▶ **WHAT YOU WILL DO**
(a) Copy out of the Java file I/O text everything from "To make the" down to "containing in a file.".
(b) According to the Java file I/O text, what two properties do implementations of the java.nio.file.Path interface have?

Chapter 6. Java File I/O (NIO.2)

6.1.  Use the Path class to operate on file and directory paths

[Note]

A java.nio.file.Path object is somewhat analogous to a java.io.File object as it can represent a file or directory on the file system. A Path object is more abstract though, in that it is a sequence of names that represent a directory hierarchy (that may or may not include a file) on the file system. There are no methods in the Path interface that allow for working with directories or files. The methods defined are for working with or manipulating Path objects only, resolving one Path to another. (There is one method that can be used to obtain a java.io.File object from a java.nio.file.Path, toFile. Likewise the java.io.File class now contains a toPath method.) To work with files and directories, Path objects are used in conjunction with the java.nio.file.Files class. The java.nio.file.Files class consists entirely of static methods for manipulating directories and files, including copy, move and functions for working with symbolic links.

Implementations of java.nio.file.Path interface are immutable and safe for use by multiple concurrent threads.

In Java 6 and earlier you do that:

File file = new File("README.TXT");
					

In Java 7 you do that:

// Paths class consists exclusively of static methods that return a Path by
// converting a path string or URI

Path path = Paths.get("README.TXT");
					

To make the migration to Java 7 easier, the File class has a new method toPath() that allows you to transform File to Path:

Path path = new File("README.TXT").toPath();
					

Like File, a Path can also refer to a not existing file. That is only file path, NOT the data containing in a file.

The following code snippet defines a Path instance and then invoke several methods to obtain information about the path. Assume we have following folders structure on Windows platform:

C:\home\zaikin\foo
					

  • Create Path:

    Path path = Paths.get("C:\\home\\zaikin\\foo");
    								

    NOTE: None of listed here methods requires that the file corresponding to the Path existed.

▶ **MATERIAL**
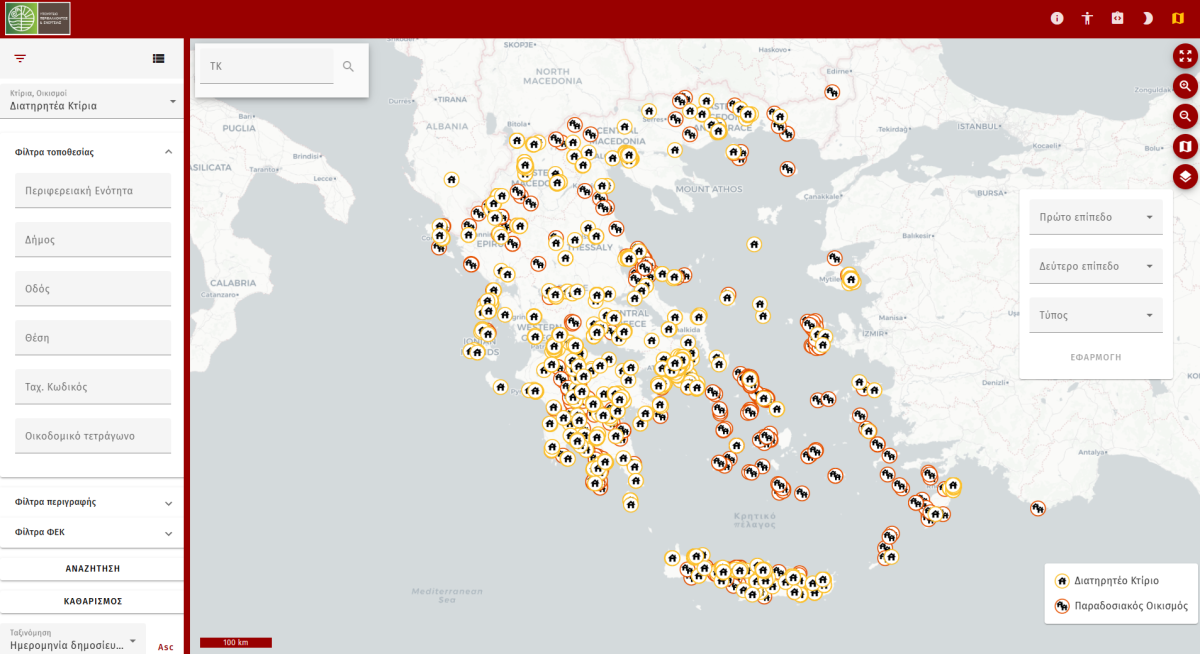Open Πρώτο επίπεδο dropdown
This screenshot has height=654, width=1200.
pyautogui.click(x=1095, y=217)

▶ **THE REPLIES**
(a)
To make the migration to Java 7 easier, the File class has a new method toPath() that allows you to transform File to Path:

Path path = new File("README.TXT").toPath();
					

Like File, a Path can also refer to a not existing file. That is only file path, NOT the data containing in a file.

(b) They are immutable and safe for use by multiple concurrent threads.